Gazprom Advances South Stream Loan

Russian export monopoly Gazprom approved a €2.142bn ($2.5bn)  loan to South Stream Transport to build the TurkStream gas pipeline, the Russian gas holding said. The loan is to top up working capital with annual 3.98% interest, and is repayable no later than December 30, 2023. Gazprom owns half of Dutch-registered South Stream; Italian Eni has a fifth; and German Wintershall and French EDF each have 15%. 

In late May, Gazprom and the government of the Turkish Republic signed a protocol on the overland section of the transit line of the Turkish Stream gas pipeline to supply Russian gas to European consumers, which would defeat the Bulgarian prime minister's hope for a pipeline under the Black Sea.

Russia's previous attempt at gas deliveries directly to Bulgaria cost it almost a billion dollars when the project was cancelled in 2014. Russian television broadcasts June 3 said that Bulgaria had pulled out of the South Stream project under European Commission pressure to limit imports of Russian gas, although technically it was cancelled when the European Commission faulted the Bulgarian procurement process.

Gazprom and Turkish transmission system operator Botas have agreed the basic conditions and parameters for the construction, which will be carried out by TurkAkin Gaz Tasima, their 50-50 joint venture.

Earlier Gazprom said it was negotiating the route of the second branch of TurkStream in Turkey, but that its route into southern Europe was not fixed. The two main options are being discussed in accordance with the procedures in the European Union and the European Commission (EC), it said, although observers note that the anti-trust settlement with the EC will ultimately make it much easier for third parties also to sell gas in Bulgaria. The new line could go into Bulgaria from Turkey or west into Greece, in both cases avoiding the Russia-Ukraine-Romania route.

Russia's prime minister Dmitry Medvedev held a telephone conversation with his Turkish counterpart Binali Yildirim, during which the two heads of government discussed the construction of the Akkuyu nuclear power plant and TurkStream gas pipeline.

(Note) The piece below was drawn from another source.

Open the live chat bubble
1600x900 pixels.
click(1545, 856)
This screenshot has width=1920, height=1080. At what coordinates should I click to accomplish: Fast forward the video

As reported on the website of the government of the Russian Federation, Medvedev and Yildirim noted the importance of intensifying co-operation with interested ministries and agencies of Russia and Turkey in order to create favourable conditions for the expansion of bilateral co-operation in a wide range of areas.

Gazprom began construction of the 930-km offshore section of TurkStream in May 2017 and the first string was completed in late April this year. The first line will be intended for the Turkish market, the second for Europe, and each will be able to carry 15.75bn m³/yr when commissioned in late 2019.